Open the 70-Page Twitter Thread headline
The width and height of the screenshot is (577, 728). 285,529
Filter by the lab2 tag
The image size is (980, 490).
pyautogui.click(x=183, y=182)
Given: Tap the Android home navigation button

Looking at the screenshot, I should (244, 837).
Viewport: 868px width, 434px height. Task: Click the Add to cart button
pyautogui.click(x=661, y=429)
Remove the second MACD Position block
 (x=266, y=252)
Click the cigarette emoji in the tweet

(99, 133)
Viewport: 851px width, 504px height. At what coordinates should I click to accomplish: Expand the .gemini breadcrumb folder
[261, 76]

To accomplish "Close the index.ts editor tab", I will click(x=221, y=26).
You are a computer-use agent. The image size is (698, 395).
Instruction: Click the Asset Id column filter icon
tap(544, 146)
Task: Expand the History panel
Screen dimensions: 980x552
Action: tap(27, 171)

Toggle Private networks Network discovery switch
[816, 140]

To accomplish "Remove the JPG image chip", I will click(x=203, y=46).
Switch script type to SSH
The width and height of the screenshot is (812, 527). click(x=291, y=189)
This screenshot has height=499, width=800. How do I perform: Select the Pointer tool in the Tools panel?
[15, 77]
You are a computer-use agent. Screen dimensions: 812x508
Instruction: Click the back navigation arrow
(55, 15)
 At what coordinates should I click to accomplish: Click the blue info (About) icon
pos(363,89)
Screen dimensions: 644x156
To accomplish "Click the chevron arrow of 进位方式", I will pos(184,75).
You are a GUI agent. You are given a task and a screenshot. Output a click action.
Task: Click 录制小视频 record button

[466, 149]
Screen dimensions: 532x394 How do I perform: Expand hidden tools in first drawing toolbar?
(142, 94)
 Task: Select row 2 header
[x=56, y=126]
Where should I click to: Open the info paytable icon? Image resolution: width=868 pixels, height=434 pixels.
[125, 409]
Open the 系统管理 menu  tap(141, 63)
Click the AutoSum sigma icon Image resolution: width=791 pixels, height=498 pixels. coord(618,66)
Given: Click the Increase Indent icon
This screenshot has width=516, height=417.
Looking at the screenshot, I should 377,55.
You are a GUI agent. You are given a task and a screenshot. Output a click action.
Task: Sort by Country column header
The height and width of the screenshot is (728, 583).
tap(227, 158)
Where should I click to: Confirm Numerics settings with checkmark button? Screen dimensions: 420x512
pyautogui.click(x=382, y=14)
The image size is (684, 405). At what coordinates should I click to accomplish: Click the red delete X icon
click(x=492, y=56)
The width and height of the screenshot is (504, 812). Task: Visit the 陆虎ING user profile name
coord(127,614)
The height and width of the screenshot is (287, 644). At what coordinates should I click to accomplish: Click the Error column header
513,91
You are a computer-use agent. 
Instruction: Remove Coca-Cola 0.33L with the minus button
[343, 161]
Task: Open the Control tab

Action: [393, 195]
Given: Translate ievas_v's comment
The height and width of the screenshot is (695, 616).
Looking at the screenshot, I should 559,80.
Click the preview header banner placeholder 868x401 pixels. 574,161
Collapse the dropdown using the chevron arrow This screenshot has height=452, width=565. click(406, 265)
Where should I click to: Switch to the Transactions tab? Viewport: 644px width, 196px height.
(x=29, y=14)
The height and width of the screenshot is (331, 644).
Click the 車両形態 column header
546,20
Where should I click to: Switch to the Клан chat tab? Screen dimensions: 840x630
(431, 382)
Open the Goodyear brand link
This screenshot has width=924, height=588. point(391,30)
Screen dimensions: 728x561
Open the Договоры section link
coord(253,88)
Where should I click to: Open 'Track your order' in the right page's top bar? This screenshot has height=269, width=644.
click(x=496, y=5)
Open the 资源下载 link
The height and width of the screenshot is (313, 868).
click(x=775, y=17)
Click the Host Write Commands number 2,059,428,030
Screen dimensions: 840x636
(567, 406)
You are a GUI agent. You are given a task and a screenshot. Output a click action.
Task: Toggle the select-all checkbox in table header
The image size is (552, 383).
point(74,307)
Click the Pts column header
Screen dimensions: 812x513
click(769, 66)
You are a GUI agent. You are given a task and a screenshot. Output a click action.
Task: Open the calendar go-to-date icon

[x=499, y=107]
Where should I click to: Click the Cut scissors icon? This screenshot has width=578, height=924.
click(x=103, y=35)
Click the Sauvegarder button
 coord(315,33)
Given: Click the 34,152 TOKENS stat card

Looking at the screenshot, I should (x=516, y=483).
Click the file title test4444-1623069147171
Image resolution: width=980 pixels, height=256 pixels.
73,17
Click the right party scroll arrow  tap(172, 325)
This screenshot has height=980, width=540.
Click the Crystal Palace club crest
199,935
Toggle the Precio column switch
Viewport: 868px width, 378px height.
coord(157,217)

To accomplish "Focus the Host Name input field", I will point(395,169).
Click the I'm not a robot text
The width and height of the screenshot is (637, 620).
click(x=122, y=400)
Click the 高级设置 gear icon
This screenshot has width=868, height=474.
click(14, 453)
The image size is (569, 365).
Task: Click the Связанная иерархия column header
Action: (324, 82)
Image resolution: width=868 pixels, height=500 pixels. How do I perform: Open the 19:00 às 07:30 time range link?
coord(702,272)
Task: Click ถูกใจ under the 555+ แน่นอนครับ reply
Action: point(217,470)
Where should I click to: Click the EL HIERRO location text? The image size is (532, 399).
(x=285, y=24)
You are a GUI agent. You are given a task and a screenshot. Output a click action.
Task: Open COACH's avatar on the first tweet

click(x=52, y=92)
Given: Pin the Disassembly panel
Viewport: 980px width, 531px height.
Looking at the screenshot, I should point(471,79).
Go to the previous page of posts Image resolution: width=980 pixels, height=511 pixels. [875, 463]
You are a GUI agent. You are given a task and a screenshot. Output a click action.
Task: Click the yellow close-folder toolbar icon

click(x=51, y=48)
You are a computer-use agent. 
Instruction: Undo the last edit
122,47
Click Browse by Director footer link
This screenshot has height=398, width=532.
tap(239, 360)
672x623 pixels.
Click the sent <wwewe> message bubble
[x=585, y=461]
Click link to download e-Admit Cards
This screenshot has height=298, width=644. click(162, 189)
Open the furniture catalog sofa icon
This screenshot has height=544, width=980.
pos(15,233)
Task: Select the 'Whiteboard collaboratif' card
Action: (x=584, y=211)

----

**Task**
After going through the entries, say how many lines contain the string "computer". Nothing else belongs in the reply.

**Expected answer**
4